[Sumber]
=====

Seusai memberikan materi pelatihan pada acara,
“In
House Training Aircraft Accident Investigation And Report Writing” yang
diadakan oleh Komite Nasional Keselamatan Transportasi (KNKT) bekerjasama dengan
Universitas Nurtanio Bandung, di salah satu hotel di Surabaya, 19 – 22 Agustus
2014, pihak event organizer berkenan mengantar kami ke bandara Juanda untuk
segera kembali ke Jakarta. Dalam perjalanan kami melintasi jalan pemuda yang
bersih dan tidak begitu padat, di kiri jalan mataku tiba-tiba melihat sebuah
kapal besar di tengah kota.
“Itu
adalah Monument Kapal selam Pasopati,” kata Sang Sopir ketika aku
menanyakannya.
Mendengar
nama Pasopati minatku tiba-tiba menyerang keinginanku untuk melihatnya. “Kalau
kita mampir 30 menit apakah kita tidak ketinggalan pesawat ?” tanyaku pada
supir yang membawa kami.
“Kita
masih punya cukup waktu kalau bapak-bapak ingin mampir,” jawabnya.
Akhirnya
mobil kembali memutar dan memasuki area monument. Setelah membayar uang parkir
Rp. 5.000,- dan membayar ongkos masuk Rp. 8.000,- perorang, aku bersama dua
teman lainnya, Edy Sasongko Kepala Sub Komisi Kereta Api, KNKT dan Carmelia
Sukmawati mantan wartawan di Istana negara pada masa pemerintahan Soeharto
menaiki tangga dan masuk ke dalam Kapal Selam Pasopati.

=====

[Data Terkumpul]

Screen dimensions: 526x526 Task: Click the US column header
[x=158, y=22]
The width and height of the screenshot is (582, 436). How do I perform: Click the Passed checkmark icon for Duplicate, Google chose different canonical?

=====

[Daftar Tugas]
1) Tentukan apakah setiap pernyataan berikut sesuai dengan teks tentang kunjungan ke Monumen Kapal Selam Pasopati. Jawab ya atau tidak, lalu kutip kata-kata teks yang menentukan. (a) Pelatihan itu diadakan di sebuah hotel di Bandung. (b) Ongkos masuk monumen adalah Rp. 8.000,- per orang. (c) Sopir mengatakan waktunya tidak cukup untuk mampir.
2) Lanjutkan teks tentang kunjungan ke Monumen Kapal Selam Pasopati mulai dari kalimat terakhirnya.

[Jawaban]
1)
(a) Tidak: "di salah satu hotel di Surabaya".
(b) Ya: "membayar ongkos masuk Rp. 8.000,- perorang".
(c) Tidak: "Kita masih punya cukup waktu kalau bapak-bapak ingin mampir".

2)
Ingatanku
meluncur ke masa silam, masa ketika bangsa Indonesia harus terus berjuang
mempertahankan proklamasi kemerdekaan. Segenap kekuatan bersenjata dikerahkan
untuk mempertahankan agar tak sejengkal tanahpun dari negeri ini diganggu oleh
pihak-pihak lain. Salah satu kapal selam yang mengambil peran penting itu
adalah KRI Pasopati. KRI Pasopati dengan nomor lambung 410, termasuk jenis SS
Type Whiskey Class yang dibuat di Vladi Wostok, Rusia pada tahun 1952. Masuk ke
jajaran TNI-AL pada tanggal 29 Januari 1962 dengan tugas pokok menghancurkan
garis lintas musuh, mengadakan pengintaian dan melalukan silent raids.
Selama
pengabdiannya, KRI Pasopati banyak berperan aktif menegakkan kedaulatan Negara
dan hukum di laut yurusdiksi nasional dalam berbagai operasinya, antara lain
Operasi Trikora pada tahun 1962 KRI Pasopati berada di garis depan memberikan
tekanan psikologis terhadap lawan. Selain itu sejarah juga mencatat betapa KRI
Pasopati telah memberikan banyak peranan penting dalam berbagai operasi yang
dilaksanakannya. Seingatku KRI Pasopati dinonaktifkan dari jajaran TNI-AL pada
tanggal 25 Januari 1990 yang ditandai dengan penurunan ular-ular perang dalam
suatu upacara militer yang begitu khikmat dan penuh haru di ujung Surabaya.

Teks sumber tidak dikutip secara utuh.